▸ **WHAT THE TASK ASKS**
Answer these from the program review:
(a) Beyond the standard application, what does the program require applicants to provide?
(b) Why are the courses held at night?
(c) Which kinds of companies take part in Project Lab?

▸ **DOCUMENT EXCERPT**
* * * * *
Chicago has a lot of trading firms and exchanges. So it's the ideal place for students trying to get into trading shops. New York anytime is the better location as compared to Chicago. U of C has a competitive advantage for the job market in Chicago. Firms based out of Chicago like interviewing students from this school.

What DON'T you like about the program?
Some of the classes are still pretty theoretical, need to be more practical. Machine Learning course needs improvement.

Suggestions for the program to make it better :

Consider improving Machine Learning and Deep Learning class. Add more electives.

What is your current job status?
I will be working as a desk quant in a bulge bracket.
A year out from graduating here, I wanted to give a fair evaluation of the Financial Mathematics Program at the University of Chicago (U of C). The program has its problems, but I gave 5 stars ultimately because my high expectations were met

Came from Australia. Bachelor of Actuarial Studies / Bachelor of Finance. 2 years work experience at an actuarial consultancy, 2 internships at banks in market risk and credit risk. Qualified actuary

Did you get admitted to other programs?
Yes. My next choice would have been Columbia MSOR

Why did you choose this program (over others, if applicable)?
- I was dead set on becoming a trader and Chicago is the trading hub of the world. There are so many trading firms in Chicago, as well as elite hedge funds. The banks mainly operate out of New York

- U of C has a competitive advantage for the job market in Chicago. This is HUGE. There are only two nearby schools I can think of that compete; the University of Illinois and Northwestern. U of I is still annoyingly far away, and as far as I know Northwestern doesn't have a relevant masters program

- Massive brand name. The ranking system that people seem to care about most over here is the USNews one, where U of C is right up there. You'll get interviews in any city. Companies love this school in general

- The actual beauty of the school. Whether it's the amazing libraries, lecture theaters where countless nobel laureates have taught, or the actual MSFM building/house, the school itself is absolutely inspiring. I have to admit, I didn't know U of C was a top school before starting to research graduate programs, but there's no doubt in my mind that it's one of finest academic institutions in the world

- Project Lab (mentioned below)

- The business school. Even though the masters degree is separate, it doesn't hurt to have one of the top business schools on campus. You can try to take courses there (with extra approval). I worked on research in Booth, which was great

- Chicago is beautiful

- The courses are taught by heavyweights in both academics and practice

Application process
Standard process apart from an extra video that you have to provide, answering a couple questions

Course selection
Good range of courses taught on a quarter system (VERY intense). Here are some key points:

- Courses are at night to accommodate for lecturers who work outside of U of C
- One month of refresh courses before the program actually starts. This is a great time to get ready and even start putting in internship applications
- Decent range of electives, including ones on trading directly, machine learning, and time series analysis (taught in Booth). Generally speaking, the core courses are very theoretical and electives are practical
- The options courses are fantastic
- Increasing focus on computer programming. I believe the main language used has been switched to python
- Some very technical mathematics, including stats and calculus courses. These weren't too useful to me, as I wasn't pursuing a pure quant path and had already learned a lot of the material as an undergrad. They were also taught at lightning speed
- Courses on portfolio theory are good. I'm not sure if this is still the case, but both were compulsory; one was on credit risk, which I didn't find useful at all for my career path
- You can test out of some of the programming and an introductory finance course. The introductory finance course I heard was a waste of money

Quality of teaching
Some amazing lecturers and some not-so-amazing lecturers. As I mentioned, there are both academics and practitioners. Being a top school, the academics are very knowledgeable. Being a trading hub, the practitioners are also very knowledgeable (some are current or ex-head quants at top-tier firms). My favourites (in no order) were: Brian Boonstra, Mark Hendricks, Yuri Balasanov, Niels Nygaard, Roger Lee and Chanaka Liyanaarachi

Materials used in the program
A computer and a brain

Notably there is Project Lab, which is a cooperative project between a group of students and a company. This is the MSFM program's trump card. I'm not completely sure on the statistic, but something like 100% of students who apply for Project Lab will end up on a project. The companies are: trading firms (IMC, Belvedere, etc.), hedge funds/asset managers, exchanges and consultancies. I don't believe any banks are in the rotation

Career service
I never really used the MSFM career service apart from our job board, because hustle generally works. Our job board is good. Honestly the careers office seemed a bit small for the number of students and money being hauled in from tuition. This has been restructured since I left though. Outside of the program, there are big career fairs at U of C, as well as companies pencilled in weekly for presentations; these are amazing.
* * * * *
▸ **INFORMATION PROVIDED**
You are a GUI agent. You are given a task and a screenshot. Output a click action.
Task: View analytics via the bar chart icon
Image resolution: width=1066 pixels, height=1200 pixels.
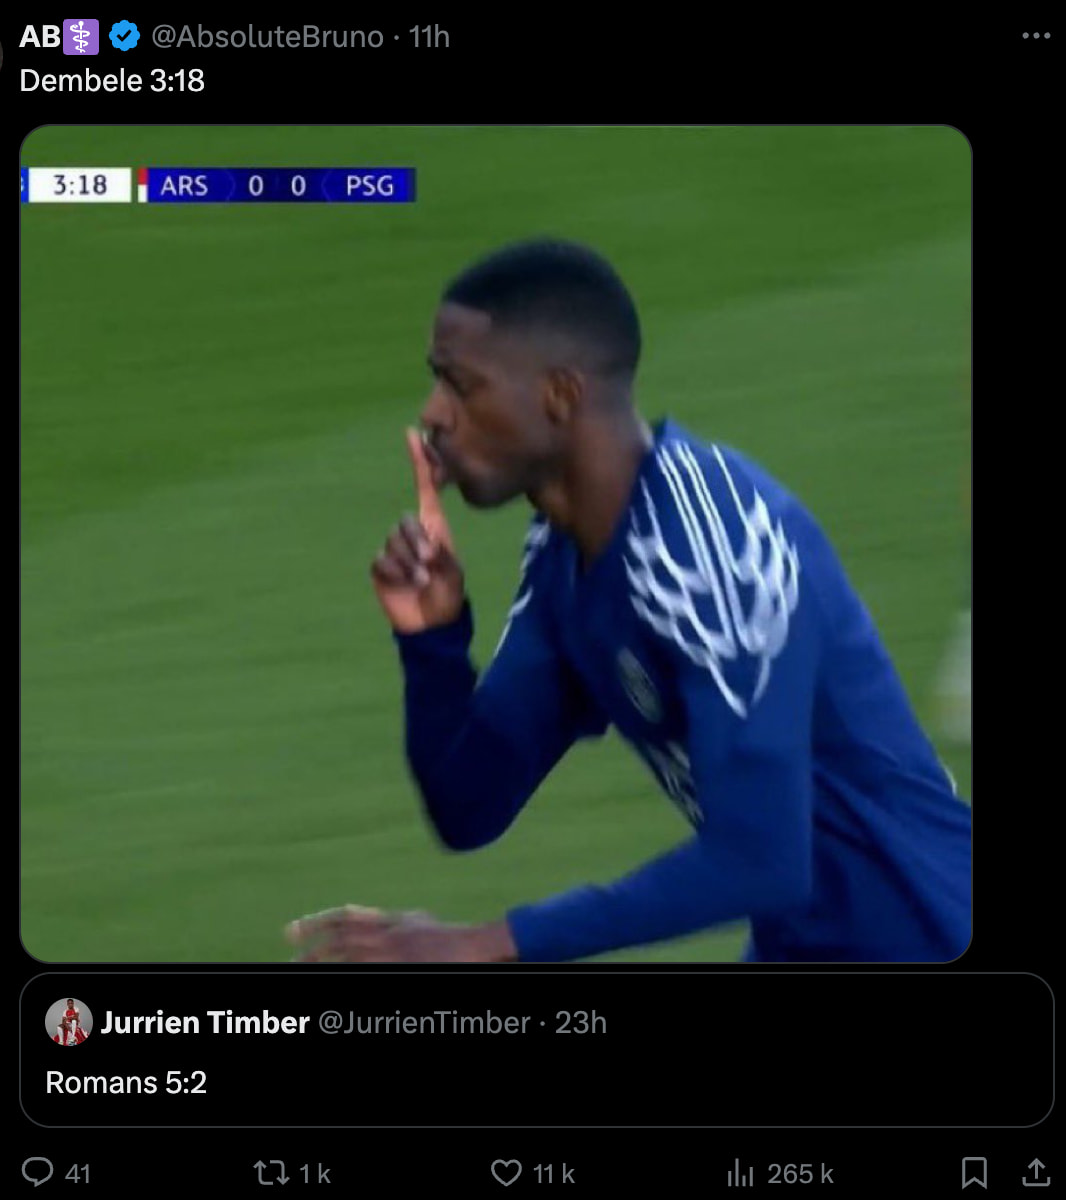740,1172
* * * * *
▸ **RESULT OF THE TASK**
(a) An extra video answering a couple of questions.
(b) To accommodate lecturers who work outside of U of C.
(c) Trading firms, hedge funds/asset managers, exchanges, and consultancies.